Memory Access Behavior 
Recording memory access information is crucial to understanding how data 
moves around in a program. In the event of any type of memory transaction operations 
encountered, whether it is a load, store, dynamic memory allocation, or memory transfer 
functions (e.g., memmove, memcpy, etc...), a callback to the ct_runtime library is inserted 
in order to record the memory operation. Storing the record in the buffer on every 
occurrence of a memory event allows Contech to gather the greatest amount of 
 23 
information while keeping runtime overhead low. Examples of captured memory 
information include the addresses involved and transfer size of operations. 
Ordering 
Another aspect of program behavior common to any parallel execution 
architecture is the ordering that serial segments of code are executed. The remaining 
function calls instrumented by Contech are the sources of ordering constraints. In the 
event of a function call instruction, Contech uses the function map to identify the type of 
event encountered. This decouples functionality from source code constructs, allowing 
Contech to be extended onto other programming paradigms expressing similar core 
functionality.  
Task Create 
When a program starts running, the first program thread executes instructions 
from the program’s main. Any additional threads of execution spawned from the initial or 
subsequently spawned threads must come from program instructions, either implicitly or 
explicitly inserted by the programmer. When such an instruction is encountered, it is 
labeled as a TASK_CREATE event. The function call that spawns a thread is replaced by 
a call to the ct_runtime library. The ct_runtime library function acts as a wrapper for 
thread spawning behavior. This enables Contech to perform the necessary internal setup 
for thread creation, which includes generating unique internal thread IDs, resolving 
timing information, preparing the buffering component for this thread, and then 
leveraging the buffering component to store the TASK_CREATE event. 
When Contech reasons about threads of execution from a thread-level 
perspective, several issues become apparent that have low cost solutions in place. 
 24 
Threads are scheduled to run on a core by the process dispatcher of an operating system. 
For a variety of reasons related to fairness, threads can have their execution preempted, 
state saved, and scheduled to run on a potentially different hardware core at a later time. 
The event file references events originating from certain threads, and, in order to 
consistently refer to the same thread, an ID maintained by the ct_runtime is assigned to 
each thread. This is termed the contech_id. Each event has the relevant contech_id 
recorded as well.  
The event file, being a trace, contains timing information so that consumers can 
reason about the relative length of wall-clock time spent performing certain actions. The 
goal is to obtain timing information with as low of a cost as possible. To do this, Contech 
needed to poll a computer’s notion of time. The cheapest way to find this information is 
through the time stamp counter, a counter for the number of cycles since machine reset. 
For fast access, each processor has its own counter. With dynamic frequency and voltage 
scaling being a popular means of throttling modern processors, the possibility of clock 
skew among thread timing information is very real. Another threat to timing accuracy 
occurs in the event that a thread is preempted and scheduled to run on a different core. In 
that case, the timing information for events inside a single Contech could be inaccurate.

■ ■ ■

- [Problems]
1 - Translate this sentence from the Contech passage into Spanish: "For fast access, each processor has its own counter."
2 - According to the Contech passage, what is the cheapest way to find a computer's notion of time?
3 - Please retype the Contech passage from "When Contech reasons" up to and including "an operating system.".

■ ■ ■

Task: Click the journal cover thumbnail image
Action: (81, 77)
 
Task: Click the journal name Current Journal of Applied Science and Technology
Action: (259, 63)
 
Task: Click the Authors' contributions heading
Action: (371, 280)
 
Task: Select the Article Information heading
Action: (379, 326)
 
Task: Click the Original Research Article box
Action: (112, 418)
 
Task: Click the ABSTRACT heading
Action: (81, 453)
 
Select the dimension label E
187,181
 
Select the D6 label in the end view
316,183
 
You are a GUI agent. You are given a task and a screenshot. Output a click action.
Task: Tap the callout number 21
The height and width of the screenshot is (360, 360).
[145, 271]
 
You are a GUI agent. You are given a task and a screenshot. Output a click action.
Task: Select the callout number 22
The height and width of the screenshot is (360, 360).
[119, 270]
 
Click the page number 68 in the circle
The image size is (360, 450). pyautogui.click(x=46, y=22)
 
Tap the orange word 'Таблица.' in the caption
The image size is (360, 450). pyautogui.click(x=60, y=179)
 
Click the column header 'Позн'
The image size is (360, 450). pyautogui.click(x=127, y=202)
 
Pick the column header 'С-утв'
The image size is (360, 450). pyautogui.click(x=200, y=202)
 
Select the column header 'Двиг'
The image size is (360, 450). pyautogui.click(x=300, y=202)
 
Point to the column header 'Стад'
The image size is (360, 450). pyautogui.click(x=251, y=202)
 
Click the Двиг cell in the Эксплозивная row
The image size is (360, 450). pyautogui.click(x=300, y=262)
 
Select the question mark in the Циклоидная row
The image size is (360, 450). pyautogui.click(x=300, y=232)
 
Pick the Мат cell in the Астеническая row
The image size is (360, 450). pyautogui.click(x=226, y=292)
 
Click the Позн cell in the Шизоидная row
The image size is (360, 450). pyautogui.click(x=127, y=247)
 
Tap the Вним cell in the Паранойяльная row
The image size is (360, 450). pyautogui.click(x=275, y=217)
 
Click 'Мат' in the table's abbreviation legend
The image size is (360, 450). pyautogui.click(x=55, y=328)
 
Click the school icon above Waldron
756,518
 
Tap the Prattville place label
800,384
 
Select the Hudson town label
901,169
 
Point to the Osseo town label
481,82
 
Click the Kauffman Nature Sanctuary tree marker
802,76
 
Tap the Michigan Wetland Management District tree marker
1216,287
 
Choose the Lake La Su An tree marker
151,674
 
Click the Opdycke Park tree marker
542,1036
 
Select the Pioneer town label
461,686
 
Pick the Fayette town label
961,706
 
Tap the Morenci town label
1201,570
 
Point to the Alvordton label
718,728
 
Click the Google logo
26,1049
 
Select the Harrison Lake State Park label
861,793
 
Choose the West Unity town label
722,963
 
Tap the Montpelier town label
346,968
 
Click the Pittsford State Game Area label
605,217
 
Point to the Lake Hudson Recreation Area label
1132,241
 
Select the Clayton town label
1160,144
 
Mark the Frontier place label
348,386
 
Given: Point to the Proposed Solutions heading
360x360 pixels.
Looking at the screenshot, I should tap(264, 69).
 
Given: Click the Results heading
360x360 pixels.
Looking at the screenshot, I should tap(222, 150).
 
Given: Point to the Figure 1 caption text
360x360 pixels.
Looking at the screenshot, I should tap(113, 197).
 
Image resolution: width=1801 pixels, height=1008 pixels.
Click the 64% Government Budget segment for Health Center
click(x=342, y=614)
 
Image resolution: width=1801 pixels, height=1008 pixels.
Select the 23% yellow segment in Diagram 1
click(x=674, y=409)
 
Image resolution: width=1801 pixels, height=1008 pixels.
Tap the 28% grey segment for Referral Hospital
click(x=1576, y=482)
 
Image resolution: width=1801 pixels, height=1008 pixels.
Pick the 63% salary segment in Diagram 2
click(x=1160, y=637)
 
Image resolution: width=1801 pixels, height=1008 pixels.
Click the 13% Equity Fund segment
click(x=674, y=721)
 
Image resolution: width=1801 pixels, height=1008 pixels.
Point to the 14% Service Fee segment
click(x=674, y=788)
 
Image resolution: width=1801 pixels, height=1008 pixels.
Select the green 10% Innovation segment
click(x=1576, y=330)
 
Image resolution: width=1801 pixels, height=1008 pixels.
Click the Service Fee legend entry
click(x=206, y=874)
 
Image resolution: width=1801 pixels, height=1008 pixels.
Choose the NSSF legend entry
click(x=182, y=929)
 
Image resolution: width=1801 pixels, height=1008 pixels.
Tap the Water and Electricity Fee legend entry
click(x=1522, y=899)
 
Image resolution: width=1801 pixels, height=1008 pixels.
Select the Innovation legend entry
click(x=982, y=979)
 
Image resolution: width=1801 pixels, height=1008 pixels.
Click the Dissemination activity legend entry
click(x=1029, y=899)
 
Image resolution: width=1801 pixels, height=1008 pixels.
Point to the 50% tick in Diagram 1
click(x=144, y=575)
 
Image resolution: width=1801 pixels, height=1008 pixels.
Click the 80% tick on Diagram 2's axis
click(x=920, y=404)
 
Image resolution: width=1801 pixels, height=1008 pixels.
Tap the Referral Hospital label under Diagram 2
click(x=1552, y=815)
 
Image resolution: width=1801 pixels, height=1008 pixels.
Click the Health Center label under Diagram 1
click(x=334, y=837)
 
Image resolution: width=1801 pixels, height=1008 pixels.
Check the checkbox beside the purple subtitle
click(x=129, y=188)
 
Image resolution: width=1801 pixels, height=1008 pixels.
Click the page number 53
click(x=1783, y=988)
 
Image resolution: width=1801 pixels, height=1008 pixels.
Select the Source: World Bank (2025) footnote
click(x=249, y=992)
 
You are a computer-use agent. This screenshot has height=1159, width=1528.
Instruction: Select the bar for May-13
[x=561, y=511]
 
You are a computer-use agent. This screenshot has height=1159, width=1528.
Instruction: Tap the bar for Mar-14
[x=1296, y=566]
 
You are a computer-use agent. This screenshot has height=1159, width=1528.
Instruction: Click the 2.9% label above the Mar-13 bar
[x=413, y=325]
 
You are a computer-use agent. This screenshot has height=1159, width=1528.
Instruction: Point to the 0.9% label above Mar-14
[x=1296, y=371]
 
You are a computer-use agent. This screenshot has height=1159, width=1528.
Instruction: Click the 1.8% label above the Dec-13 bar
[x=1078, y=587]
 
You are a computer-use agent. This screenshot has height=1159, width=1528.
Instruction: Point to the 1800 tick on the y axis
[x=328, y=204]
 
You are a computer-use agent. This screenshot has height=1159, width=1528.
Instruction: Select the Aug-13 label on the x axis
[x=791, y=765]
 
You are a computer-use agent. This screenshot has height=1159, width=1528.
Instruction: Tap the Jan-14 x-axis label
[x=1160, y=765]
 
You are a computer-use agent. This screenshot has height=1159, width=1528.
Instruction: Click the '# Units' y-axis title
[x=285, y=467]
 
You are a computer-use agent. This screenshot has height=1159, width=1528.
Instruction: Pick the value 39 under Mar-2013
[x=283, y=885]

■ ■ ■

- [Answers for this exercise]
1 - Para un acceso rápido, cada procesador tiene su propio contador.

2 - Through the time stamp counter, a counter for the number of cycles since machine reset.

3 -
When Contech reasons about threads of execution from a thread-level 
perspective, several issues become apparent that have low cost solutions in place. 
 24 
Threads are scheduled to run on a core by the process dispatcher of an operating system.